Unseren Berechnungen zufolge dürfte sich dieses Vorhaben als zu optimistisch herausstellen. Schließlich liegen die geplanten Budgetdefizite deutlich über der Neuverschuldung der Vor-Corona-Jahre (Budgetdefizit 2019: 1,6% des BIP) – und selbst damals gelang lediglich eine Stabilisierung der Schuldenstandsquote bei rund 135% und kein deutlicher Abbau.
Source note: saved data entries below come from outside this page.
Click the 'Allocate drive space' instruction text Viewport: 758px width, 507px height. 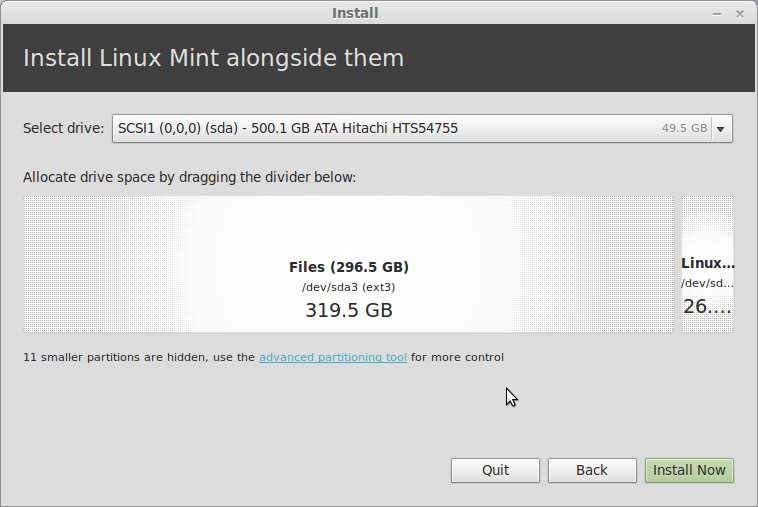(189, 177)
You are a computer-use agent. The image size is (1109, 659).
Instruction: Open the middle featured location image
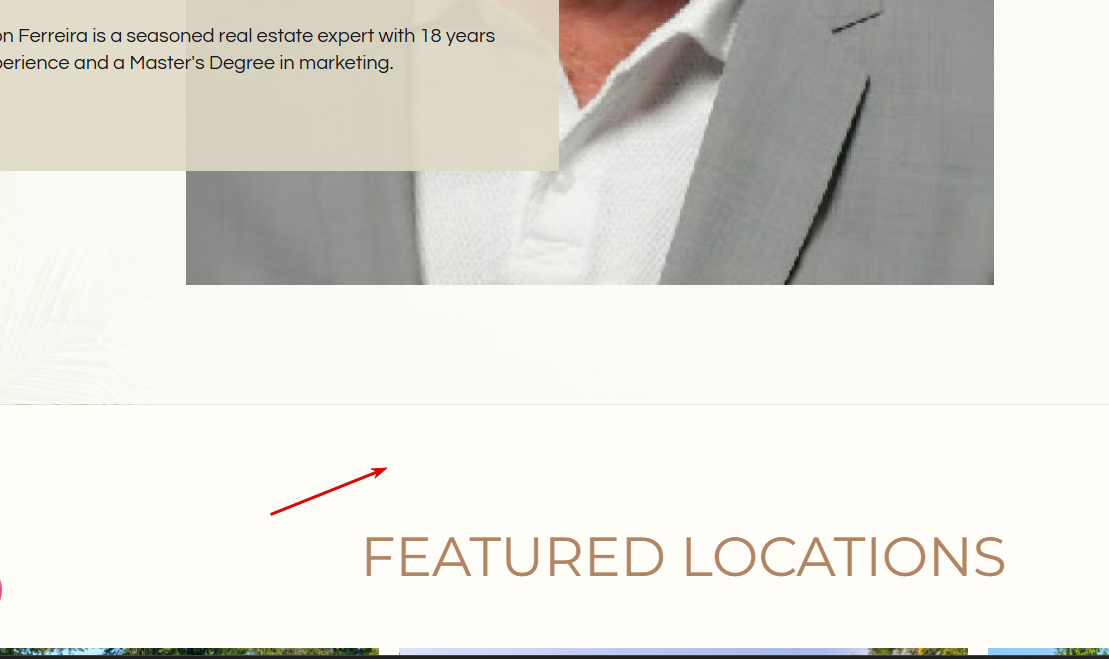coord(683,651)
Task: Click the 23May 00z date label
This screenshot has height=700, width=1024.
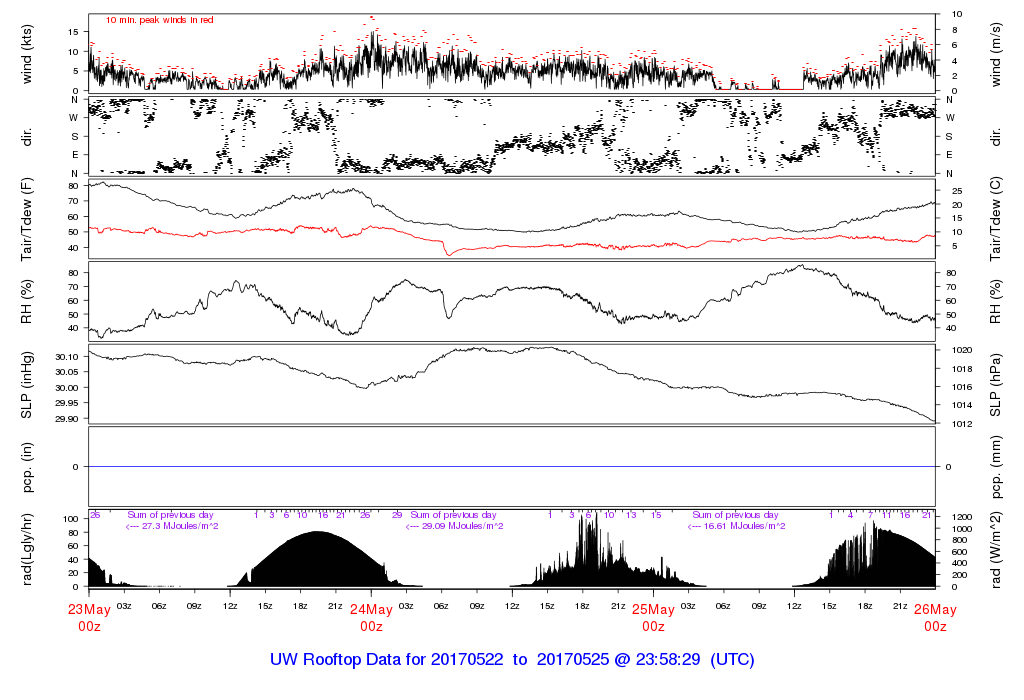Action: click(90, 617)
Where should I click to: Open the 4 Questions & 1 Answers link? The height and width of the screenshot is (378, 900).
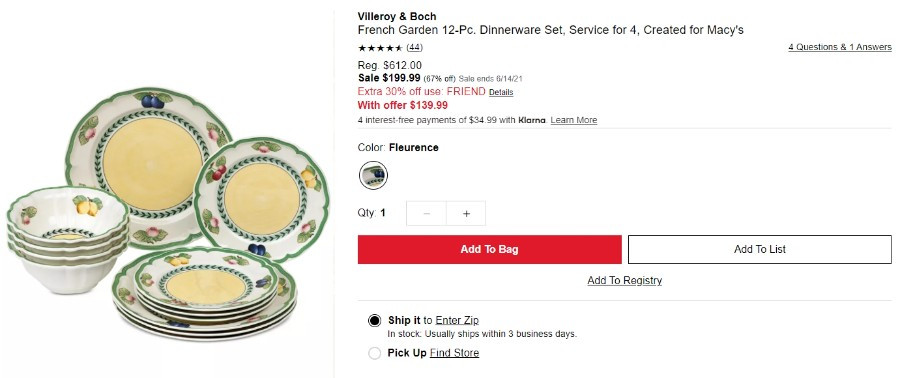tap(840, 48)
Allerdings wird ein glaubhafter Plan zur Schuldenreduzierung immer dringlicher, um sowohl die finanzielle Stabilität Italiens als auch ein Rating im Investmentgrade-Bereich längerfristig aufrechterhalten zu können. Aktuell sorgt die ultra-expansive Geldpolitik der EZB dafür, dass die Risikoaufschläge italienischer Staatspapiere gegenüber Bundesanleihen mit etwa 110 Basispunkten bei zehnjährigen Laufzeiten nahe ihrer Allzeittiefstände notieren. Sollte die EZB ihre geldpolitische Unterstützung jedoch früher oder später drosseln, dürfte sich die expansive Fiskalpolitik Italiens schnell als nicht haltbar herausstellen. In einem solchen Fall bräuchte es einen politischen Richtungsschwenk oder weitere EU-Transferzahlungen, um schwerwiegende finanzielle Konsequenzen für Italien abzuwenden. Ob sich für letztere Option ein Konsens unter den E(W)U-Mitgliedsstaaten finden lässt, ist jedoch mehr als fraglich.